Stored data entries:

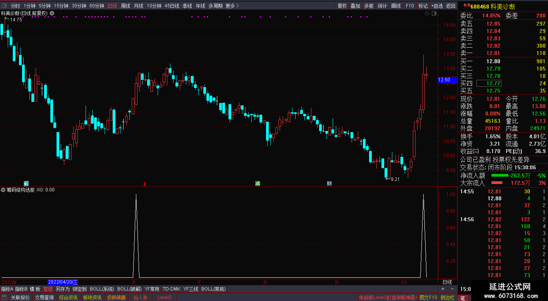Open the 科美诊断 chart title dropdown arrow
Screen dimensions: 548x301
pos(52,13)
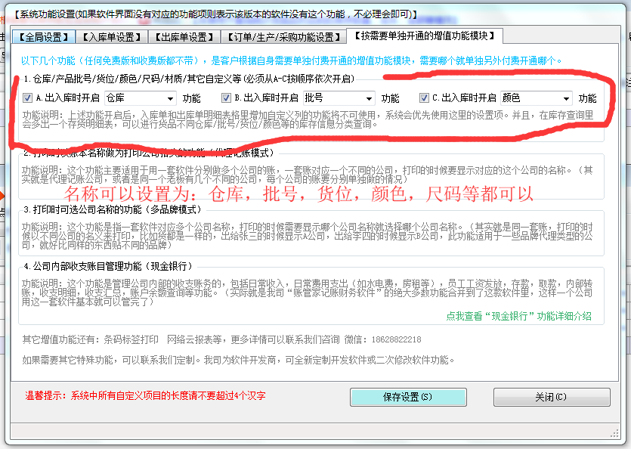Click into the 批号 text field

331,98
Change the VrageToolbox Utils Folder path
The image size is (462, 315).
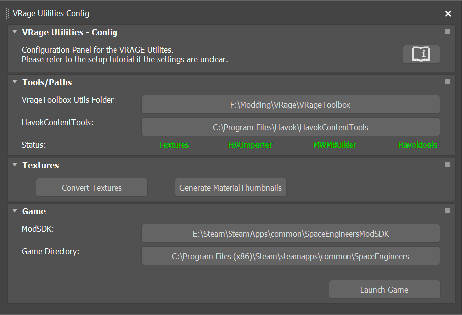[x=290, y=105]
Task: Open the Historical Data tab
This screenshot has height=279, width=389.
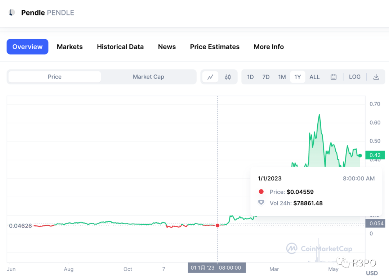Action: (x=120, y=47)
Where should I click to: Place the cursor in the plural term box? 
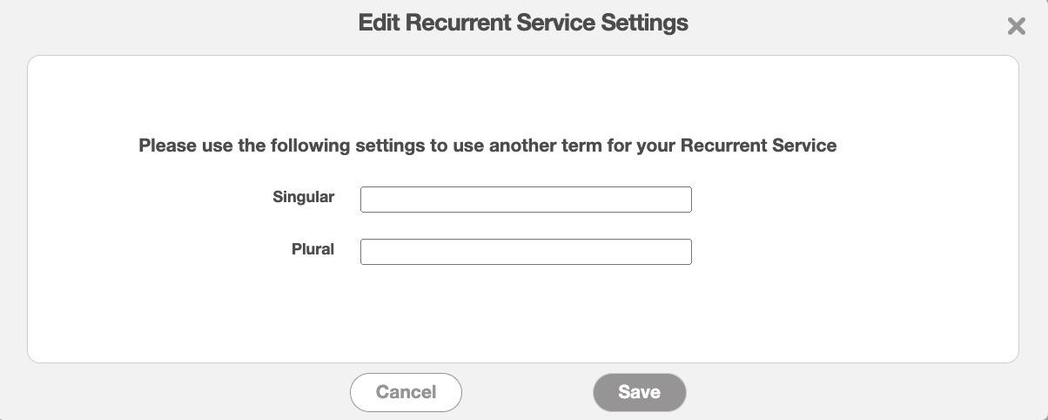tap(526, 252)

*Description of the task:* In the records above, the lines from the one containing "Task: Open the Historical Data tab" through the last line are to be written out exactly, both ends included and pictures omitted.

*Result of this task:*
Task: Open the Historical Data tab
This screenshot has height=279, width=389.
Action: (x=120, y=47)
Where should I click to: Place the cursor in the plural term box? 
tap(526, 252)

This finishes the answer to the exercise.